I always read the book before I watch the film because if you read the book first you get to imagine for yourself the world the author has created and imagine the character's appearances for yourself because everyone will imagine things in a different way than you do. Then when you watch the film you will get to see how somebody else has imagined the world because that is what an adaptation is: somebody's interpretation of a book.

There have been some great adaptations that have been very successful and widely enjoyed.
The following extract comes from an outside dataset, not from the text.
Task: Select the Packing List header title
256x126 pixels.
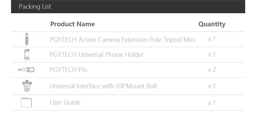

The Maze Runner by James Dashner is an example of a great adaptation, one that I really enjoyed. James Dashner created a great idea and story line, one that I was really interested in but I found his writing style was quite hard to understand at times which made it difficult for me to fully enjoy the story at times. When the film came out I really enjoyed it and I felt that although there was differences to the book a really good job had been done adapting it for the big screen.

Harry Potter by J.K Rowling is a great example of a successful book to movie adaptation. I do prefer the books (no surprise!) but I really like how they brought the story to life. It satisfied fans of the books and it also brought new fans, encouraging reading.

A Monster Calls by Patrick Ness which only came to cinemas at the start of this month is another one of my favourite adaptations so if you haven't seen it yet make sure you do, but read the book first! This was just a great adaptation because not a lot changed but I think this was down to the fact that Patrick Ness wrote the screenplay which not a lot of authors do but they should if they have the option.

Of course there are millions more adaptations that I could list here but if I did then this post would go on forever! Although,  I will tell you what book I would love to be adapted for film which is Cassandra Clare's Infernal Devices series. This would be great because there is the Shadowhunters TV show which is doing well.

The only problem I used to have with film adaptations is the fact that some events that happened in the book version either happened differently in the film or didn't happen at all. This is partly down to the tight time frames that films have to fit an entire book into but also due to what I wrote earlier about interpretations. How I fixed this problem because for me it was a big one, was that I viewed both the book and the film as different things entirely.

So to answer the question at the start of this post, I think an adaptation can only disappoint you if you let it disappoint you. I mean there will obviously be times when an adaptation doesn't turn out to make a good movie but mostly your love for how you see the book in your head is contributing to any negative thoughts you may have about the film. 

What's your most anticipated adaptation coming out this year?